Besides yesterday being an obvious downtrade in Equities after a torrid rally, Nomura's Charlie McElligott warns in today's note that it continues to jump off the page that we are seeing clear signs of a pre-emptive "Defensive" trade brewing.
The bid in bonds overnight (and the curves flattening) is being attributed to a bunch of bullish fixed-income dynamics listed below...

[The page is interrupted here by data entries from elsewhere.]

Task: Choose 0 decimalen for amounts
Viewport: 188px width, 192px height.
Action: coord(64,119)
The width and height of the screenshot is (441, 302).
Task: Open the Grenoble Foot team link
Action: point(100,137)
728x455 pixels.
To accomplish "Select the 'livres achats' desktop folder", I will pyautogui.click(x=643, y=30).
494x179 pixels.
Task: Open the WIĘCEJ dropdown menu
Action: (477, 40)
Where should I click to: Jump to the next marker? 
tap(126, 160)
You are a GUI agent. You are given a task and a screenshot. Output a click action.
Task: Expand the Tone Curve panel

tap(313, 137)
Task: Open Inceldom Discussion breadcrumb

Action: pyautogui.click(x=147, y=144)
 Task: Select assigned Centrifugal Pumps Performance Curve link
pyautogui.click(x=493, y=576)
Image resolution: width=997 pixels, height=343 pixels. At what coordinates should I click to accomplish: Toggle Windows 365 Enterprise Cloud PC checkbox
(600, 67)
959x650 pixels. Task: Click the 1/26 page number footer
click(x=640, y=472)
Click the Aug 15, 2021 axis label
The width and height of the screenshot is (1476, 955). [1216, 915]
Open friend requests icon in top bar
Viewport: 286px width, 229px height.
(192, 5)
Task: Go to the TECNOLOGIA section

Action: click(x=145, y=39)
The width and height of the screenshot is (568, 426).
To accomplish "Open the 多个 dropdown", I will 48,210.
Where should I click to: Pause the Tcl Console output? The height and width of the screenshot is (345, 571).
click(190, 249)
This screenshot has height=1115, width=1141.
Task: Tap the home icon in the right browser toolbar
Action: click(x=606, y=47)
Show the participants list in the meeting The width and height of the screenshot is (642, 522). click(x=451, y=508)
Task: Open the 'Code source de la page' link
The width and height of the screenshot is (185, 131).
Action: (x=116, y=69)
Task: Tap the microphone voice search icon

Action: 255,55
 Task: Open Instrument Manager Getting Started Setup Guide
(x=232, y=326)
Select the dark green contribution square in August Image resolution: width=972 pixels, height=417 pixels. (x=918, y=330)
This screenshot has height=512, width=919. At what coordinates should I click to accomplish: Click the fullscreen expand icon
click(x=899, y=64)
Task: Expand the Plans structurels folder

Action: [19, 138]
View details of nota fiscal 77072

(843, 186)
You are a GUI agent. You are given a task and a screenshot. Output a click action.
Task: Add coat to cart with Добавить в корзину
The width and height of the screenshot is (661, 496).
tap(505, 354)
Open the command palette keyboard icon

The final push from the month- / quarter- end pension rebal- AND duration- extension “bid”;
A signif drop in Crude Oil overnight, after reports that the Biden Admin is looking at yet another US SPR release, targeting perhaps as much as 180mm barrels over six months (~1mm b/d), in an effort to alleviate energy price inflation--which of course does absolutely ZERO as it pertains to structural supply deficits;
NATO’s Stoltenberg saying that Russia’s pullback is merely a regroup ahead of an offensive into Donbas
Chinese official PMIs dropping into full-tilt CONTRACTION, crunched by ZCS and the ongoing contraction of the property sector;
BoJ announcing an upgraded notional amounts of 10Y bond purchases in their April / June JGB ops schedule in order to “achieve yield target”;
Relief in Europe after French and Italian March HICP came in relatively “in-line” against expectations (vs the shock upside surprises seen in Ger and Spa CPI data yday);
The reality of pnl management in consensus “short” positioning, seeing ongoing dribs-and-drabs of monetization
But, as McElligott notes, in the scheme of things, the overnight rally seem shockingly puny and reiterates just how much “Bond Hate” there is out there...
Nonetheless, the real Delta of the eventual Fed pivot DOVISH soon thereafter (now pricing in 3 rate-cuts) evidences a market where there continues to be real buy-in to the idea of a “hard landing” slow-down / recession, due to the Fed’s planned “restrictive” rate policy and upgraded Street view of the eventual terminal rate...
But, it is on the US Equities thematic-factor / risk-premia level, that the pre-emptive 'Defensive' trade is most obvious (and confirms the Eurodollar market's thoughts above on a “hard-landing” as the Fed’s plans to run restrictive policy will push the economy into recession
McElligott points to the old-school “Duration Barbell” approach of “Low Risk,” “Size” and “Quality” relative leadership being paired with “Growth” and “LT Momentum”... all despite a session where “WTI Crude Sensitive” factor was +2.6% and where “Energy” was the S&P’s best performing sector, +1.2% on the day...
This “Energy” and “Crude” running higher while “Low Vol” and “Quality” outperform is a tell-tale sign of a market which believes we are late-cycle, and where the Fed’s perceived tightening path is going to crunch the economy into contraction.
And what is the “real” contraction signal? Not the curve inversions (although they are a critical part of the overall sequencing, of course)….
...but instead, the signal is when we get the STEEPENING (a likely “bull steepening” in this case, potentially as soon as late 2H22) which tells you that the market is “smelling the recession”.